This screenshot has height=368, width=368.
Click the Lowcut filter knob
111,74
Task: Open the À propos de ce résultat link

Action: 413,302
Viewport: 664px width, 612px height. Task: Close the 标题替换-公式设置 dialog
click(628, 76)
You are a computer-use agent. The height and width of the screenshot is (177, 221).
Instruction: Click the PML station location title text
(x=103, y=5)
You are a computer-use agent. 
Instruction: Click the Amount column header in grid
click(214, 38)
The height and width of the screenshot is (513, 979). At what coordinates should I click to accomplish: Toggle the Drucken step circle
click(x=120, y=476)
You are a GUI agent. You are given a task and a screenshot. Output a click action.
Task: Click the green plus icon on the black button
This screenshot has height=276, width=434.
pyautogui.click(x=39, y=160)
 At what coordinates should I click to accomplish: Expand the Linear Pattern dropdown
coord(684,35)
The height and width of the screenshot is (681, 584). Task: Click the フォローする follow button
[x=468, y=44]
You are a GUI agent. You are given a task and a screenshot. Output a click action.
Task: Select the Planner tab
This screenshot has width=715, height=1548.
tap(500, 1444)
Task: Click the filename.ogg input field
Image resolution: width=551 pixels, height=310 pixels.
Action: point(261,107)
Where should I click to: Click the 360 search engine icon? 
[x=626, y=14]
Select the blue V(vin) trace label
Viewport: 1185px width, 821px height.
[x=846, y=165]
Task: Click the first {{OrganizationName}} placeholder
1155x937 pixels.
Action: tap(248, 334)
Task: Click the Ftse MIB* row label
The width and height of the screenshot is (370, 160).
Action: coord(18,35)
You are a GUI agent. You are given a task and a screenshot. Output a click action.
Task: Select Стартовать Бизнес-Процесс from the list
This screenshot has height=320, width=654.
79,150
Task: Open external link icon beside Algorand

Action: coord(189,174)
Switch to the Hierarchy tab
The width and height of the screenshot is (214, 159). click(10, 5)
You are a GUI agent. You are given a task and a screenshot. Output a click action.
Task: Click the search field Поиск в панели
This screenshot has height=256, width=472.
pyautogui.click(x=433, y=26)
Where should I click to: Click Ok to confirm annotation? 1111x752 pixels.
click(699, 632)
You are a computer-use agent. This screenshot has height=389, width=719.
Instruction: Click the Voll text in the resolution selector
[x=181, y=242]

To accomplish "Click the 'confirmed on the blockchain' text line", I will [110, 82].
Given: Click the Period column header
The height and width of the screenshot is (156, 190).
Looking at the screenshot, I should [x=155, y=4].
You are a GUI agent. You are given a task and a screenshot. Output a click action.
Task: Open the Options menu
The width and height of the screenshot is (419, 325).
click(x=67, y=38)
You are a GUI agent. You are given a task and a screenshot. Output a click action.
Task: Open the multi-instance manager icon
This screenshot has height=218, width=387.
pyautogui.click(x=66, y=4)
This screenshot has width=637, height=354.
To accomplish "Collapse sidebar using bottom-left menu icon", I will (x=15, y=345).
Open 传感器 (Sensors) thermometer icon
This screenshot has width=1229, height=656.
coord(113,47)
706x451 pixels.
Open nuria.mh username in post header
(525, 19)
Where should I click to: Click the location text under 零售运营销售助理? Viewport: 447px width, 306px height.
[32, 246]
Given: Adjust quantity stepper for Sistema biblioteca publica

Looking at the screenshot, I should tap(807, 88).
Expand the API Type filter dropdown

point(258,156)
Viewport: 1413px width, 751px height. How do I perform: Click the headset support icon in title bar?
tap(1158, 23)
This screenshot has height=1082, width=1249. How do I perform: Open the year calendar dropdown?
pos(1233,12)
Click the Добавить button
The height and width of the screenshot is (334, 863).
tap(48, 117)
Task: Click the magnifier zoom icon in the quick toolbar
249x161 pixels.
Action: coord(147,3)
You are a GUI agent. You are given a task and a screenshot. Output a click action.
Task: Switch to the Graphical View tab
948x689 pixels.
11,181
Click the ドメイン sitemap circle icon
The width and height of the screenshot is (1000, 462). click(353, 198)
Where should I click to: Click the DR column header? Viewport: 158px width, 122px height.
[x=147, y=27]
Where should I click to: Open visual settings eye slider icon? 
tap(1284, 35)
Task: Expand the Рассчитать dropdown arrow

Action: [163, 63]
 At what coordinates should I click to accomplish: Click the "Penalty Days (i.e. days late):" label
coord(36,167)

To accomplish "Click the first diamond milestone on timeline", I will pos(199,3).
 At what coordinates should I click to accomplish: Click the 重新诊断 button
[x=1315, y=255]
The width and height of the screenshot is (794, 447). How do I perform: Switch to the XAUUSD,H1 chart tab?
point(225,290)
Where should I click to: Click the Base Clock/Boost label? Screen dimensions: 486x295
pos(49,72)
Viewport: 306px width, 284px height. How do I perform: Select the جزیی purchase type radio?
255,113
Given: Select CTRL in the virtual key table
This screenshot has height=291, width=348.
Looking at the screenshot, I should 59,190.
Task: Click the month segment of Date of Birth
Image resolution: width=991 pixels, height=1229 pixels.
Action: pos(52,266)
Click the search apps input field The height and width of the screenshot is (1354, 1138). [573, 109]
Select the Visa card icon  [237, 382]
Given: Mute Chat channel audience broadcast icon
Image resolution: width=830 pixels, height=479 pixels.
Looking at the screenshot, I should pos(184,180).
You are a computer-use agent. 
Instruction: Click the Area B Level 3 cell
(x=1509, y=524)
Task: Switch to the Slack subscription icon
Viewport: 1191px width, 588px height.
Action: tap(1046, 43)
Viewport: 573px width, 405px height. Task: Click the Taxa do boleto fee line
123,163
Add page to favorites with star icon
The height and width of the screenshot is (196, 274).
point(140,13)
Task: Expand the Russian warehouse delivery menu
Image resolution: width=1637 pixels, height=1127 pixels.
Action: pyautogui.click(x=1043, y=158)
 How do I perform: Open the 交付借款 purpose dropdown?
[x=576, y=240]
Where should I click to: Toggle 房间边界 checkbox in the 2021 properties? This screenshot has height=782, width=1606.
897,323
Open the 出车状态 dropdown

══════════

**INSTRUCTIONS TO FOLLOW**
Provide the number of lines above in which the word "menu" appears, with no further words.

**RESULT OF THE EXERCISE**
3